= Sisters of Saint Joseph of Saint-Hyacinthe =

The Sisters of Saint Joseph of Saint-Hyacinthe (Soeurs de Saint-Joseph de Saint-Hyacinthe) are a female religious congregation teaching institute established under Pontifical right.

==Historical background==

The congregation was founded on September 12, 1877 in La Providence (a municipality which merged in 1976 with Saint-Hyacinthe, Quebec) by the Blessed Louis-Zéphirin Moreau (1824-1901), bishop of the diocese of Saint-Hyacinthe, and the venerable Élisabeth Bergeron.

During the 1880s, the sisters established their motherhouse in Saint-Hyacinthe. In the 20th century, they established houses in Western Canada (1901), New England (1926), Lesotho (1938), Brazil (1958), Senegal (1970), Haiti (1990) and Chad (1994). The Institute received the Decretum laudis on December 7, 1953, and its religious constitutions were finally approved by the Holy See on March 19, 1962.

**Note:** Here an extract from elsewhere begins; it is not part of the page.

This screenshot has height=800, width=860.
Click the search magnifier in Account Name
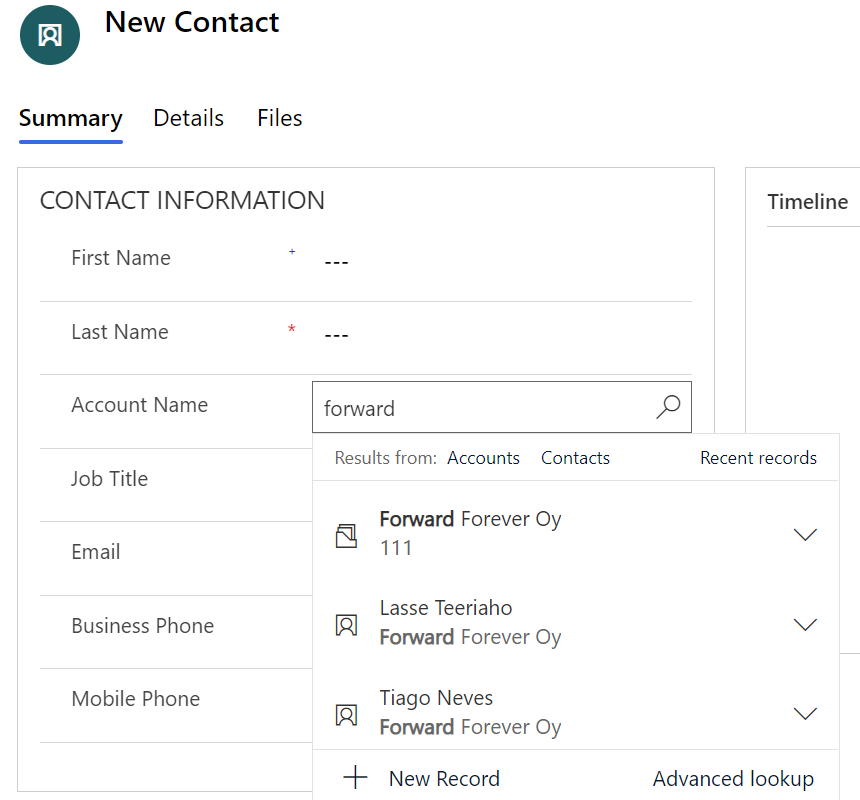[x=668, y=407]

==Activities and dissemination==

The sisters devote themselves mainly to teaching children in primary schools.

They are present in:

- The Americas: Canada, Brazil, United States, Haiti.
- Africa: South Africa, Lesotho, Senegal, Chad.

The parent house is in Saint-Hyacinthe, Quebec.

At the end of 2008, the congregation had 355 religious members in 34 houses.

In 2017, the congregation had 249 sisters in 20 houses.